Как можно уснуть в таком гаме?
Оказалось, можно. И не только уснуть, но и прекрасно выспаться.
20
Я лежал на мху крохотной полянки между разномастными валунами — побольше и совсем большими. Кроме меня здесь лежала прямая, как стрела, сосна. Она, конечно, стояла, упираясь макушкой в небо, но для меня все предметы казались лежачими, праздными и отдыхающими. А стоять могли только волны.
Когда нас подобрал дракар Торна Веселого, мы уже порядком изнывали от ожидания: рыба предательски не клевала, в лес удалиться было нельзя. Охвен возобновил со мной уроки владения мечом, но мы каждый раз отвлекались: ловили ушами плеск волн под веслами дракара. То у одного, то у другого уши поворачивали голову к воде, пытаясь разобраться: просто волны шумят, или плюхаются весла, удерживаемые крепкими руками.
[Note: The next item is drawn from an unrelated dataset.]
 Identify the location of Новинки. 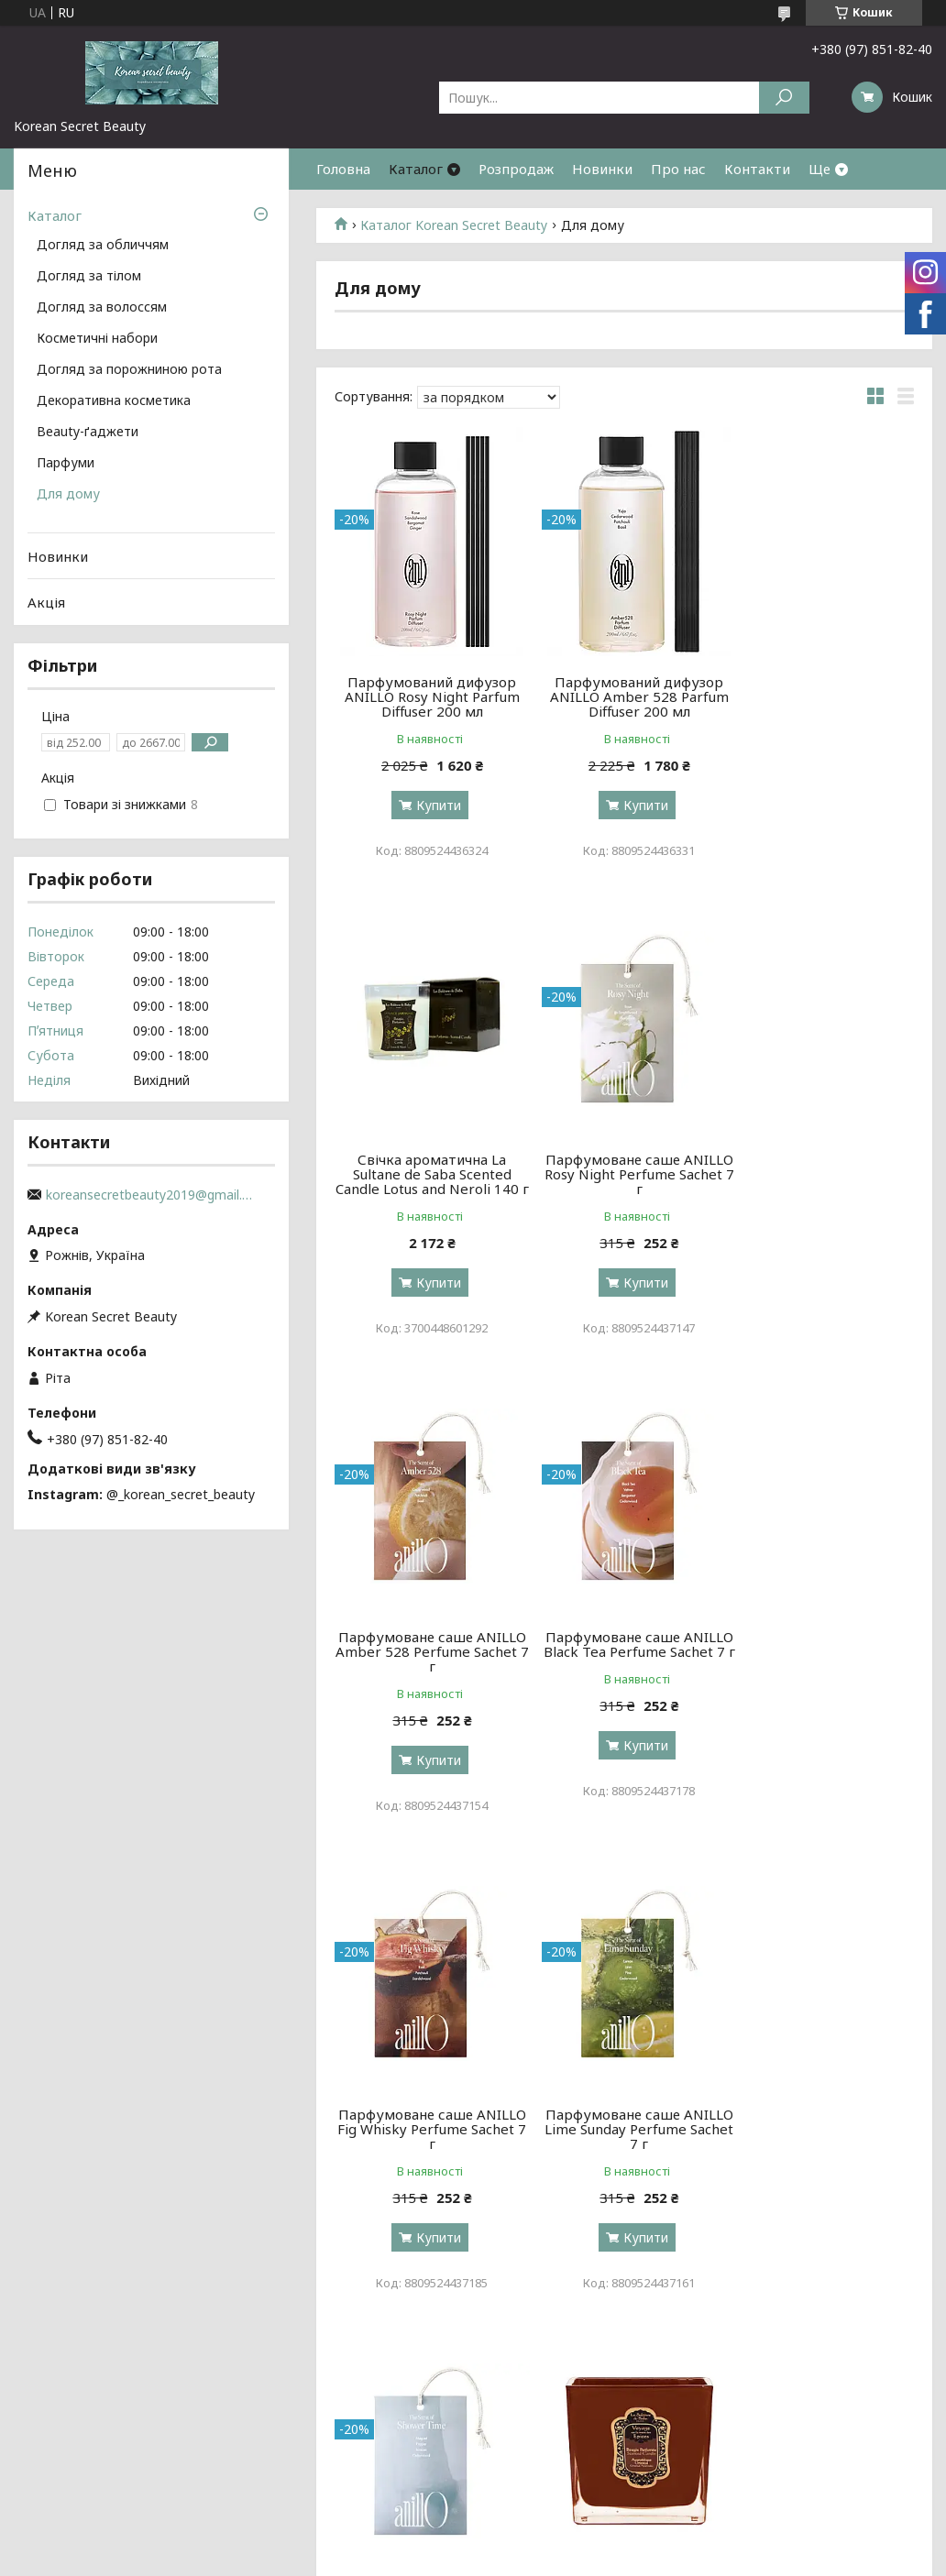
(602, 168).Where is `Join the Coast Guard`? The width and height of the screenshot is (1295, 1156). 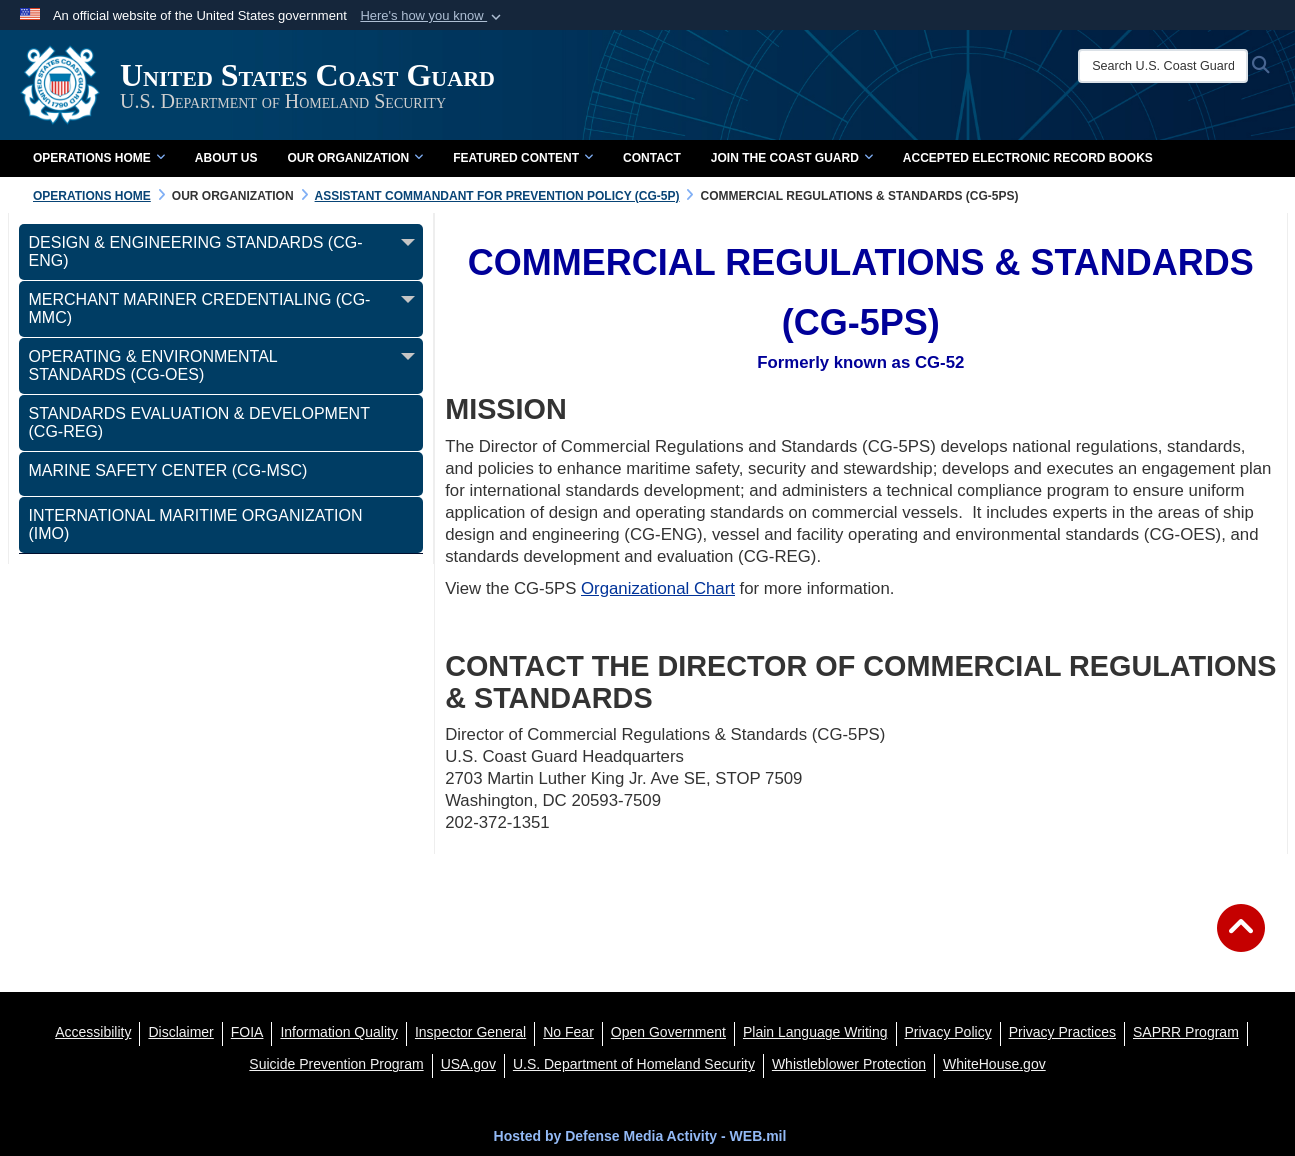
Join the Coast Guard is located at coordinates (792, 158).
Пожить здесь месяц — так наши слуховые аппараты выросли бы до размеров заячьих. Тогда нас точно бы ни в какую лодку не взяли. Кому нужны (разве что неведомому Мазаю) длинноухие путешественники?
Когда мы, наконец, забрались в дракар и сдали свое оружие на хранение ящику у мачты, то меня живо пристроили к самому кормовому веслу в помощь веселым бородатым викингам. Охвен же, как неспособный грести (одну ногу он не мог сгибать, стало быть, упора для замаха весла не было), был приставлен к кормчему, временами сменяя его на руле.
Следует признаться, что у Охвена новая работа получалась гораздо лучше, чем у меня. Несмотря на кожаные рукавицы, выданными мне на первое время, я быстро обзавелся трудовыми мозолями. Все время выкручивать кисти на весле тоже было непросто: я временами самым безобразным образом сбивался с ритма, доставляя лишние неудобства своим соседям. Те беззлобно меня критиковали: «Мать твою!» и иногда добавляли связки слов ради другие выражения, от которых пролетающие чайки теряли сознание и тонули в пене, поднятой нашим взбрыкнувшим по моей вине веслом. Но это было, как оказалось, не самым страшным в моей участи.